I agree with Stve Gardham, only I played it as a party game. It's almost as if the Hokey Pokey and Loobdy Loo are combined. The fact that I heard Odetta sing it and combine it with Rock Island Line makes me wonder if it were ever an American Folk song of some sort.


12 Dec 20 - 09:12 AM (#4083094)
Subject: RE: Origins: Here we go Looby Loo
From: Mo the caller

And there's even a version of the game to the tune Lily Bolero. http://www.traditionalmusic.co.uk/folk-song-lyrics/Hinkumbooby.htm

I remember Looby Loo from my 50s London childhood, but I don't think it was a spontaneous playground game


12 Dec 20 - 02:44 PM (#4083145)
Subject: RE: Origins: Here we go Looby Loo
From: Steve Gardham

'playground game' More of a party game than a playground game, but traditional ne'ertheless. There must surely be American versions, it was so widespread, and the Hokey Cokey variant came from Canada.


12 Dec 20 - 03:18 PM (#4083147)
Subject: RE: Origins: Here we go Looby Loo
From: GUEST,Hootenanny

For what it's worth I heard it from the farming family that we were living with when we were evacuated to Norfolk close to the border with Suffolk in the 1940s. They used to sing it at week-end parties in the Parish Hall at Brome Street and at Mellish.

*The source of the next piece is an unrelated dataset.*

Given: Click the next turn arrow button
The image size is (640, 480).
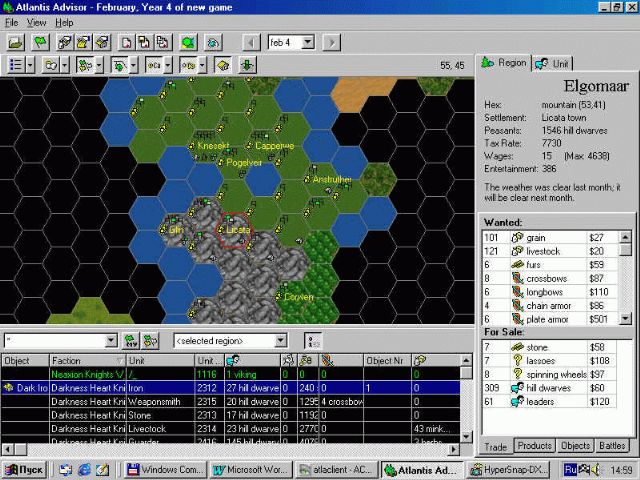Looking at the screenshot, I should [x=331, y=42].
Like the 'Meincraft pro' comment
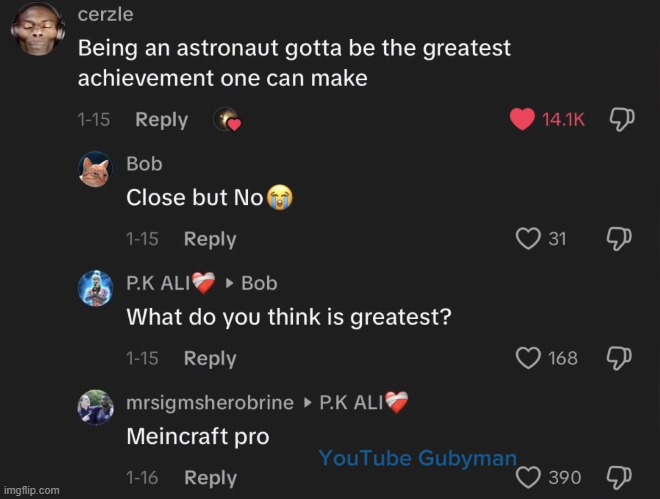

12 Dec 20 - 03:37 PM (#4083149)
Subject: RE: Origins: Here we go Looby Loo
From: GUEST

' HISTORICAL BACKGROUND

“Here We Go Looby Loo” is a singing game which first appeared in print in 1898 Halliwell’s
Popular Rhymes of England. A similar version of the game, called “Lubin,” was played in Scotland
and Ireland. The game became popular in America and has evolved into another game with the
same actions called “The Hokey Pokey.” It has a Roud Folk Song Index number of 5032. '

from

http://www.musicexpressmagazine.com/bin/FolkSongPartnersMA.pdf


12 Dec 20 - 06:14 PM (#4083170)
Subject: RE: Origins: Here we go Looby Loo
From: Steve Gardham

Halliwell's PRE is 1849, but the Opies take it back in England to 1745 and opine that it is much older with earlier references around Europe, France, Germany etc.